Chris Rock reveals he does seven hours of therapy a week
Comedy star Chris Rock says the increased weekly therapy he has chosen to undergo in the wake of the coronavirus pandemic has given him new insight into himself.
"You have to tell the truth — you have to go into therapy prepared to tell the worst part of yourself every week," the four-time Emmy Award winner, 55, tells Gayle King, 66, in a "CBS Sunday Morning" interview at his New Jersey home, set to air Sunday. He says he currently attends therapy seven hours a week.
"I learned that I could be very hard on myself. Like really, really hard on myself, and I need to relax. And I need to listen, I need to take chances," says Rock, who reached No. 4 on Forbes magazine's 2018 list of highest-earning comedians, making an estimated $30 million over the previous year. (He exited the Top 10 in the 2019 list, the magazine's most recent.)

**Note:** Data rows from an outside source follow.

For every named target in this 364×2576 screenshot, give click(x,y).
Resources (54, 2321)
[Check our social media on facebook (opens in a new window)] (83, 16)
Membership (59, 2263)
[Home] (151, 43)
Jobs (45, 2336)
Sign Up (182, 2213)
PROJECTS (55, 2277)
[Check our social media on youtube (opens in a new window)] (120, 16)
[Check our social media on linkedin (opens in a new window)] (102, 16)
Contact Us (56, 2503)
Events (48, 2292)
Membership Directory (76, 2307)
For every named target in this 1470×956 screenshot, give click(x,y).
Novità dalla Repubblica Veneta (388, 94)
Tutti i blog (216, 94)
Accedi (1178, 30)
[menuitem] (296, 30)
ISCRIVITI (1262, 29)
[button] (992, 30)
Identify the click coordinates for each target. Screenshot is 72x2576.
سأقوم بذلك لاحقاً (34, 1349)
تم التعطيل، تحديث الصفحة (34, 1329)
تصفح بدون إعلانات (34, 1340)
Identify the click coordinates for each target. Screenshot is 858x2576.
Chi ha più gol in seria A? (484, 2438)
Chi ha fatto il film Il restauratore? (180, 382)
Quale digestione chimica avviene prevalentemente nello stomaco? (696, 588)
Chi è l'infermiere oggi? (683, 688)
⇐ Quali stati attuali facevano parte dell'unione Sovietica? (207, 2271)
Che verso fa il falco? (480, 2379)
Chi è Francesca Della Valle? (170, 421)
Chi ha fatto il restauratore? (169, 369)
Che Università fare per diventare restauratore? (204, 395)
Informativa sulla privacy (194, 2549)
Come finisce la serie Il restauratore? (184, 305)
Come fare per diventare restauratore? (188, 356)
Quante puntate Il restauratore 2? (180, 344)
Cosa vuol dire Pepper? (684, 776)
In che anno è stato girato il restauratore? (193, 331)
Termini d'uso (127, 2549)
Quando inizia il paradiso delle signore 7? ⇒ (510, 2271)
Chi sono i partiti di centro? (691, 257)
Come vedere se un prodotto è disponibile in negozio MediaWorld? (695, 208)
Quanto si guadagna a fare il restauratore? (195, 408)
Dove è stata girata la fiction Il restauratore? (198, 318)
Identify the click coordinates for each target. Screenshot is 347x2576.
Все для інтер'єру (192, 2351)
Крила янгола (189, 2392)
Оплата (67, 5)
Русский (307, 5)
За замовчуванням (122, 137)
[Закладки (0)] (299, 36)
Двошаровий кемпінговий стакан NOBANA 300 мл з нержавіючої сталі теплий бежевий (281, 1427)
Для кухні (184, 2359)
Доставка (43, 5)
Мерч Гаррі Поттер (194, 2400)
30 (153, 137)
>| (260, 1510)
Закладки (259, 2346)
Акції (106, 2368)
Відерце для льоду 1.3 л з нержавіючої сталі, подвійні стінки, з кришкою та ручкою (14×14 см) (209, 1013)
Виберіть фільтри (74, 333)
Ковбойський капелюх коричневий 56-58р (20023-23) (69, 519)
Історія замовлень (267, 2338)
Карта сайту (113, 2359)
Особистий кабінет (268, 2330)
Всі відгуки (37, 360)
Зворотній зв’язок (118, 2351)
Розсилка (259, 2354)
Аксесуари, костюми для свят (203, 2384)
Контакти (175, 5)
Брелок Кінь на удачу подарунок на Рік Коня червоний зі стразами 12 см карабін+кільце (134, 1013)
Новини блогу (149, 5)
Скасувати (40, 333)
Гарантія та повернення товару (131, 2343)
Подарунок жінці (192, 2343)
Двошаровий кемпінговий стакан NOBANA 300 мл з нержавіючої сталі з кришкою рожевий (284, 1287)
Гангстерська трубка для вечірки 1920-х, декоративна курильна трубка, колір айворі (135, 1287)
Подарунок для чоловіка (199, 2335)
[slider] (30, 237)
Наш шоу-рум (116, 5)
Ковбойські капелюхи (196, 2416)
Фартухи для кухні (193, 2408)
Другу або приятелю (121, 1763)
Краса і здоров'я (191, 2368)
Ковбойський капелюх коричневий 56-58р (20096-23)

When asked what has been his most difficult self-revelation to face, Rock tells King, "I don't want to out anybody, I don't want to, you know, out myself," and notes that at times, "I wasn't kind, and sometimes I wasn't listening, and sometimes I was selfish … And sometimes, you know, I took advantage of circumstances and positions of, you know, just everyday things. … It's ultimately, who do you want to be?"
He says he eagerly awaits receiving a COVID-19 inoculation, and he acknowledged the suspicion he said some African Americans have expressed about the vaccine.
"I'm a Black man," Rock says. "I'm going to put it this way: Do I take Tylenol when I get a headache? Yes. Do I know what's in Tylenol? I don't know what's in Tylenol, Gayle. I just know my headache is gone. Do I know what's in a Big Mac, Gayle? No, I just know it's delicious."
He tells King, "As I always say, there are no ‘race relations,’ " adding that a true relationship exists only "when things are equal between two people. That's a relationship. OK? So when you say 'race relations,' that term doesn't really exist."
In September, Rock told The Hollywood Reporter he was diagnosed with nonverbal learning disorder (NVLD) after a nine-hour series of cognitive tests. He said the condition means he has challenges interpreting nonverbal signals in social situations.